> _What is expected_: Copy out the following rows word for word, omitting the pictures.

'''

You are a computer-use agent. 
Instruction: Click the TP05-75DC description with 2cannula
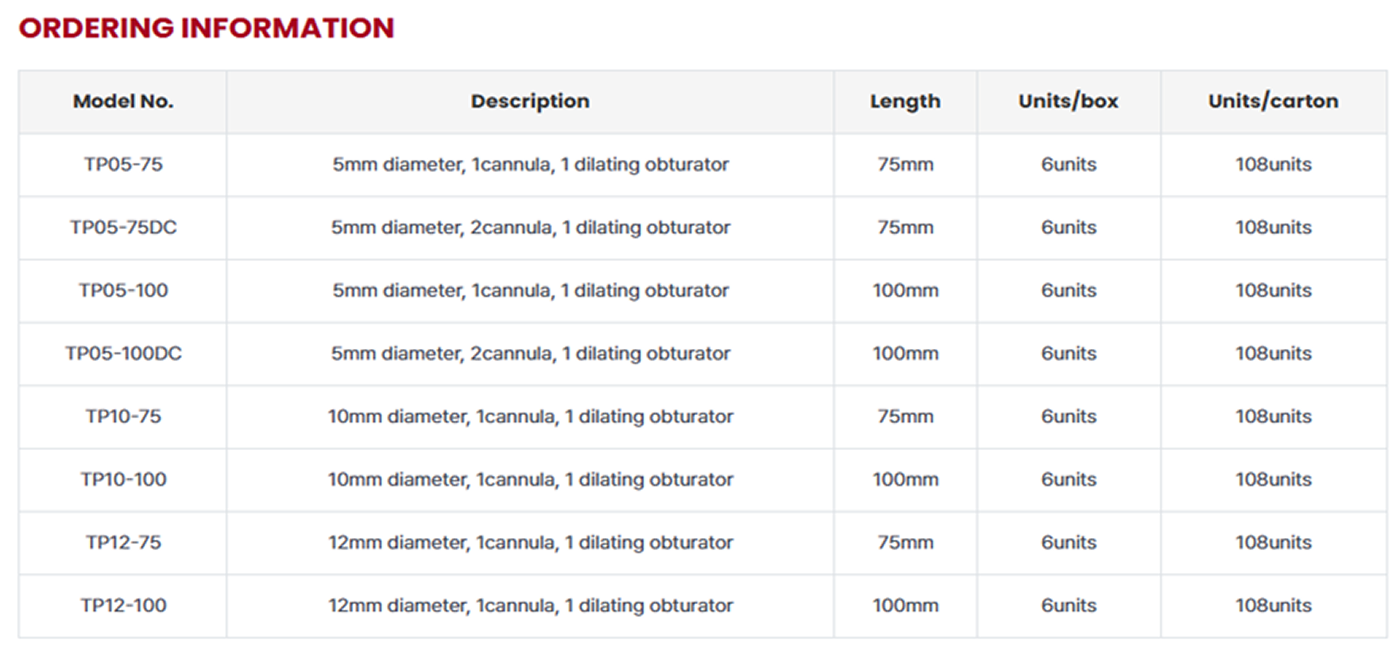pos(530,227)
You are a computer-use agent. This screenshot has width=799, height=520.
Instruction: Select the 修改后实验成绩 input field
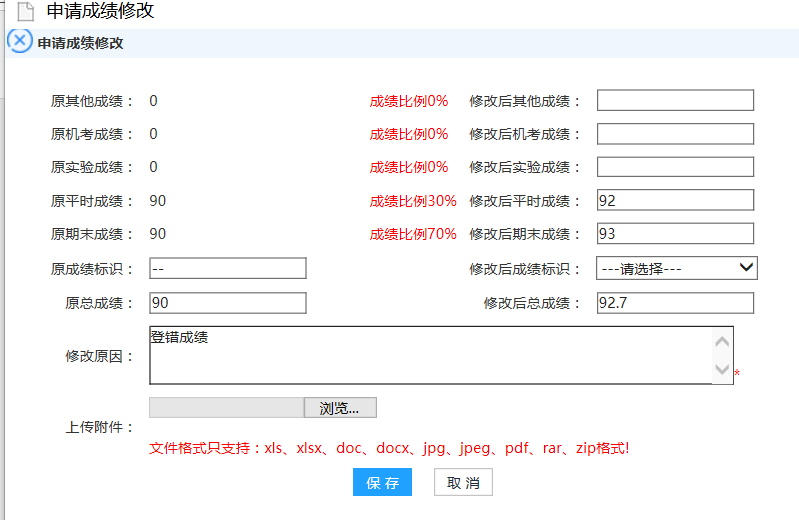pyautogui.click(x=675, y=167)
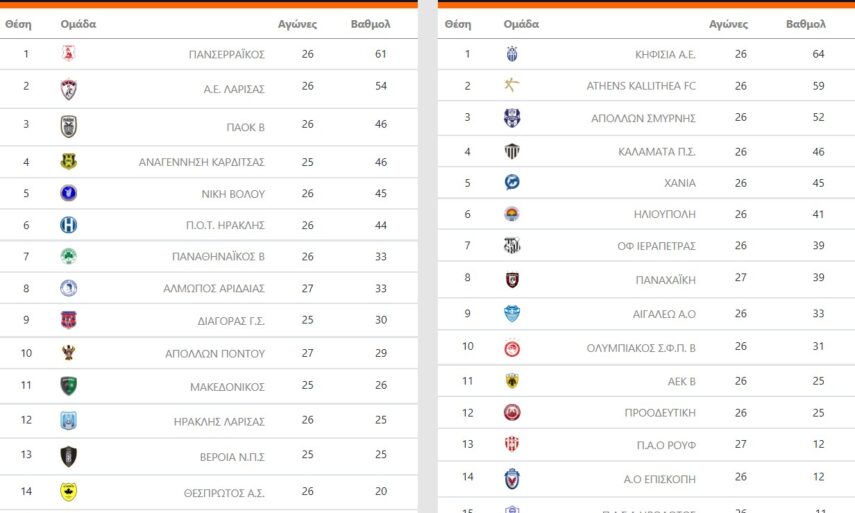Click the ΚΑΛΑΜΑΤΑ Π.Σ. striped badge
This screenshot has height=513, width=855.
[512, 152]
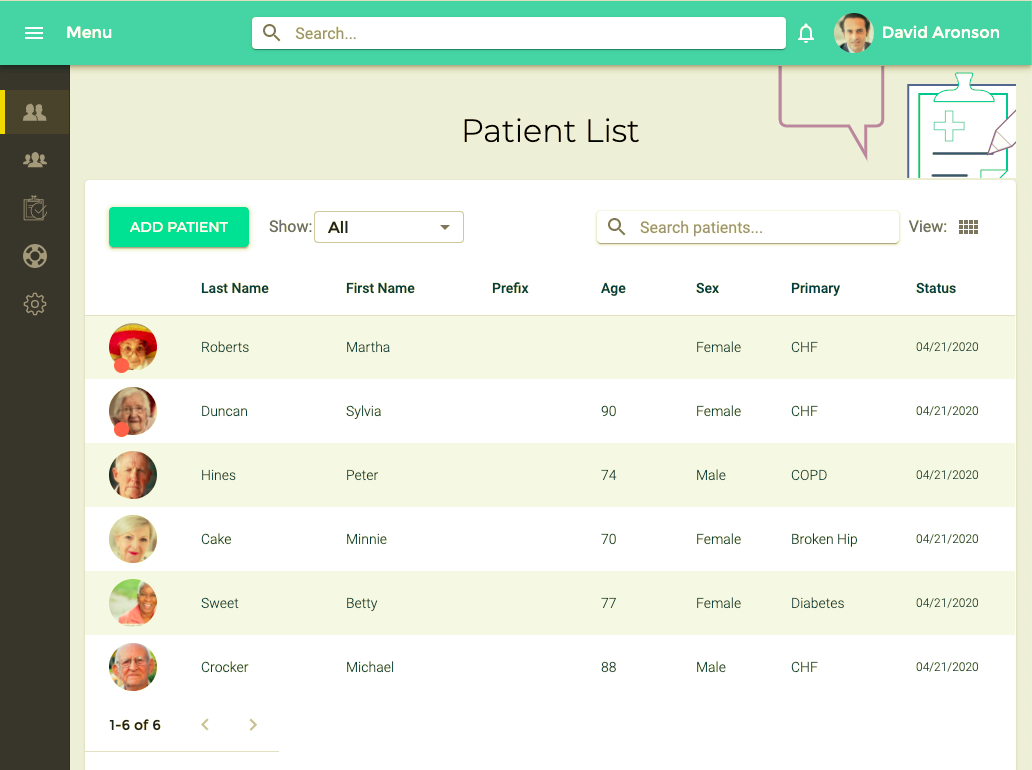Image resolution: width=1032 pixels, height=770 pixels.
Task: Expand the Show All dropdown
Action: pos(389,227)
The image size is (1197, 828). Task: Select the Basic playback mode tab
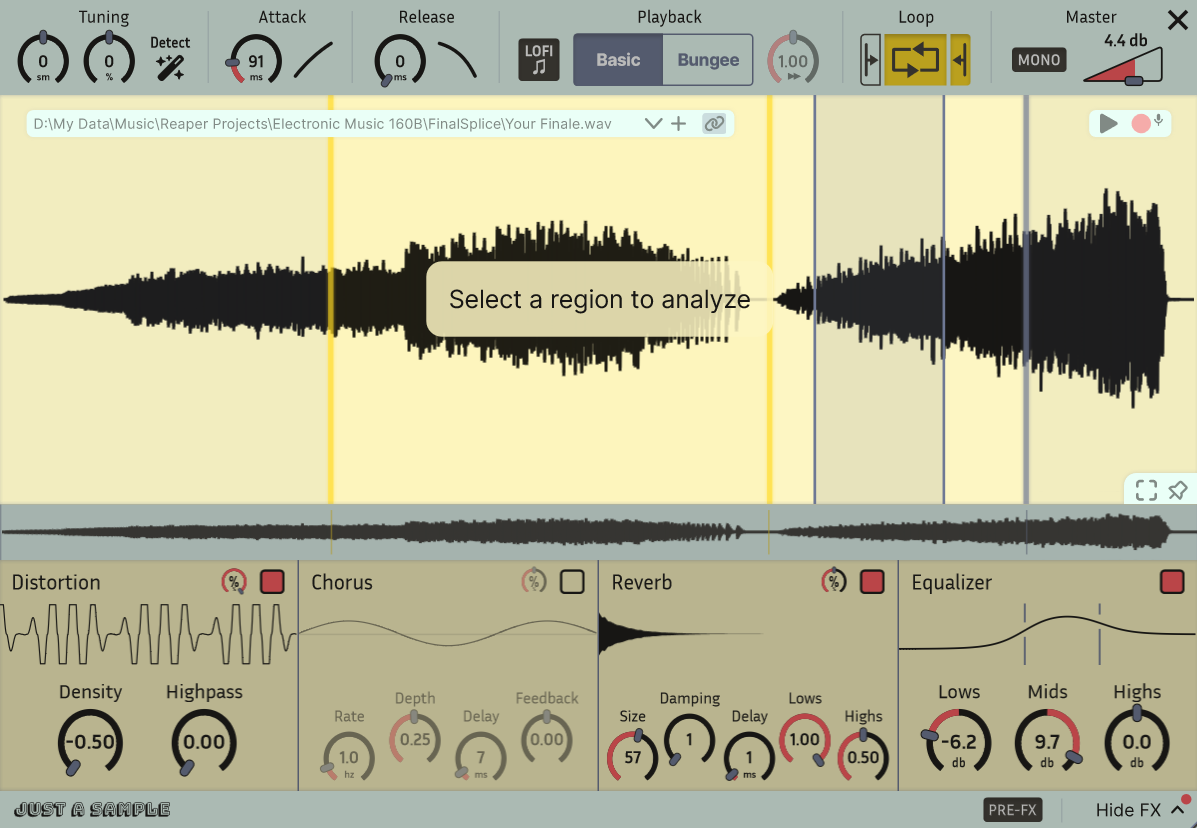[x=618, y=60]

'''

> _The completed task_:
You are a computer-use agent. 
Instruction: Click the TP05-75DC description with 2cannula
pos(530,227)
You are a computer-use agent. This screenshot has width=799, height=520.
Instruction: Select the 修改后实验成绩 input field
pyautogui.click(x=675, y=167)
Click the ΚΑΛΑΜΑΤΑ Π.Σ. striped badge
This screenshot has height=513, width=855.
[512, 152]
Image resolution: width=1032 pixels, height=770 pixels.
Task: Expand the Show All dropdown
Action: pos(389,227)
The image size is (1197, 828). Task: Select the Basic playback mode tab
[x=618, y=60]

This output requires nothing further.